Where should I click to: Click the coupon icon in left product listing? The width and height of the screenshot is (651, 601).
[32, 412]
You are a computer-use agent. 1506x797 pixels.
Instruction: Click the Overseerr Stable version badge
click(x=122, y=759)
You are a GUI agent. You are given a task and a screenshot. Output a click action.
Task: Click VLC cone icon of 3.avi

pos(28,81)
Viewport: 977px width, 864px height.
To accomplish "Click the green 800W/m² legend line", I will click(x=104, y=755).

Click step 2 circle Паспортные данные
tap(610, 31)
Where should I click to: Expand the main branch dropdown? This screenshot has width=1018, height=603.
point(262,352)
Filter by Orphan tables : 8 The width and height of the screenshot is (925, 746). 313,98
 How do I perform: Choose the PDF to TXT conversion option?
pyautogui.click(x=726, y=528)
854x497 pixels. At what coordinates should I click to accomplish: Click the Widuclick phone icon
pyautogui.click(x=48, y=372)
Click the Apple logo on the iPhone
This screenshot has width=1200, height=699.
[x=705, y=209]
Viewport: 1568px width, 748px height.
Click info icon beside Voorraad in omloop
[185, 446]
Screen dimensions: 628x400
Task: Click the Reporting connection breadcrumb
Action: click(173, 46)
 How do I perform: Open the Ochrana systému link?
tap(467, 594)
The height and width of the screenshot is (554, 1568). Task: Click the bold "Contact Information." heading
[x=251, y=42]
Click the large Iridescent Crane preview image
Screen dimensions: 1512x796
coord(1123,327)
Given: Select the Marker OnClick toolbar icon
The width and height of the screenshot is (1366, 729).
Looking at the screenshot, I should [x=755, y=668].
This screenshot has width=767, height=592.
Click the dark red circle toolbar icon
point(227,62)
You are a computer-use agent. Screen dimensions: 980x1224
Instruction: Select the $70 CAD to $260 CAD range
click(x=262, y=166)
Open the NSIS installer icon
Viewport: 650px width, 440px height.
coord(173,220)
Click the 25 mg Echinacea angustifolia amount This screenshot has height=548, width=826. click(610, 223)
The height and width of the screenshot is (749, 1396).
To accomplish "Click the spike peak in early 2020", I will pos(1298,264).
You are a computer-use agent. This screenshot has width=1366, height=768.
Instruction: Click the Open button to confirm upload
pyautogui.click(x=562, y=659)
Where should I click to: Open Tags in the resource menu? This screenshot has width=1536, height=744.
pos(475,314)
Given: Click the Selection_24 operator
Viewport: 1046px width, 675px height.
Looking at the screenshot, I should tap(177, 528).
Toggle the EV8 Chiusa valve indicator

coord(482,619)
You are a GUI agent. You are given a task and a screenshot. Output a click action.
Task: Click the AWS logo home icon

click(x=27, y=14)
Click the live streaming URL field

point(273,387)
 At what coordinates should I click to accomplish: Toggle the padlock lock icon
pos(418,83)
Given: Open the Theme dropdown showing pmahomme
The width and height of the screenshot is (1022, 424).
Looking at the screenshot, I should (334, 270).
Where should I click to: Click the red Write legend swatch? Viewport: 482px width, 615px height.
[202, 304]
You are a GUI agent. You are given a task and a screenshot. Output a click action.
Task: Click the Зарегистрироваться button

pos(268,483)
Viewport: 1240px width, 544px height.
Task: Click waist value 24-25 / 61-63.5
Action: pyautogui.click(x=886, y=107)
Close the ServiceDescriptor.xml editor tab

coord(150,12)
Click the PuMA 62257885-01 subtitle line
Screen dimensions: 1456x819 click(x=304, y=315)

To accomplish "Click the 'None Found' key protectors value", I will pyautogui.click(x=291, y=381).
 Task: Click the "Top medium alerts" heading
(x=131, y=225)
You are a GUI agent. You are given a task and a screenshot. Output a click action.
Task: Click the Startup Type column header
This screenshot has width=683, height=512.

◆ ◆ ◆ ◆ ◆ ◆ ◆

### TASK DETAILS
Print all of the records, leaving each one exactly as it appears above.

### EXERCISE ANSWER
Where should I click to: Click the coupon icon in left product listing? The width and height of the screenshot is (651, 601).
[32, 412]
You are a computer-use agent. 1506x797 pixels.
Instruction: Click the Overseerr Stable version badge
click(x=122, y=759)
You are a GUI agent. You are given a task and a screenshot. Output a click action.
Task: Click VLC cone icon of 3.avi

pos(28,81)
Viewport: 977px width, 864px height.
To accomplish "Click the green 800W/m² legend line", I will click(x=104, y=755).

Click step 2 circle Паспортные данные
tap(610, 31)
Where should I click to: Expand the main branch dropdown? This screenshot has width=1018, height=603.
point(262,352)
Filter by Orphan tables : 8 The width and height of the screenshot is (925, 746). 313,98
 How do I perform: Choose the PDF to TXT conversion option?
pyautogui.click(x=726, y=528)
854x497 pixels. At what coordinates should I click to accomplish: Click the Widuclick phone icon
pyautogui.click(x=48, y=372)
Click the Apple logo on the iPhone
This screenshot has width=1200, height=699.
[x=705, y=209]
Viewport: 1568px width, 748px height.
Click info icon beside Voorraad in omloop
[185, 446]
Screen dimensions: 628x400
Task: Click the Reporting connection breadcrumb
Action: click(173, 46)
 How do I perform: Open the Ochrana systému link?
tap(467, 594)
The height and width of the screenshot is (554, 1568). Task: Click the bold "Contact Information." heading
[x=251, y=42]
Click the large Iridescent Crane preview image
Screen dimensions: 1512x796
coord(1123,327)
Given: Select the Marker OnClick toolbar icon
The width and height of the screenshot is (1366, 729).
Looking at the screenshot, I should [x=755, y=668].
This screenshot has width=767, height=592.
Click the dark red circle toolbar icon
point(227,62)
You are a computer-use agent. Screen dimensions: 980x1224
Instruction: Select the $70 CAD to $260 CAD range
click(x=262, y=166)
Open the NSIS installer icon
Viewport: 650px width, 440px height.
coord(173,220)
Click the 25 mg Echinacea angustifolia amount This screenshot has height=548, width=826. click(610, 223)
The height and width of the screenshot is (749, 1396).
To accomplish "Click the spike peak in early 2020", I will pos(1298,264).
You are a computer-use agent. This screenshot has width=1366, height=768.
Instruction: Click the Open button to confirm upload
pyautogui.click(x=562, y=659)
Where should I click to: Open Tags in the resource menu? This screenshot has width=1536, height=744.
pos(475,314)
Given: Click the Selection_24 operator
Viewport: 1046px width, 675px height.
Looking at the screenshot, I should tap(177, 528).
Toggle the EV8 Chiusa valve indicator

coord(482,619)
You are a GUI agent. You are given a task and a screenshot. Output a click action.
Task: Click the AWS logo home icon

click(x=27, y=14)
Click the live streaming URL field

point(273,387)
 At what coordinates should I click to accomplish: Toggle the padlock lock icon
pos(418,83)
Given: Open the Theme dropdown showing pmahomme
The width and height of the screenshot is (1022, 424).
Looking at the screenshot, I should (334, 270).
Where should I click to: Click the red Write legend swatch? Viewport: 482px width, 615px height.
[202, 304]
You are a GUI agent. You are given a task and a screenshot. Output a click action.
Task: Click the Зарегистрироваться button

pos(268,483)
Viewport: 1240px width, 544px height.
Task: Click waist value 24-25 / 61-63.5
Action: pyautogui.click(x=886, y=107)
Close the ServiceDescriptor.xml editor tab

coord(150,12)
Click the PuMA 62257885-01 subtitle line
Screen dimensions: 1456x819 click(x=304, y=315)

To accomplish "Click the 'None Found' key protectors value", I will pyautogui.click(x=291, y=381).
 Task: Click the "Top medium alerts" heading
(x=131, y=225)
You are a GUI agent. You are given a task and a screenshot. Output a click action.
Task: Click the Startup Type column header
This screenshot has width=683, height=512.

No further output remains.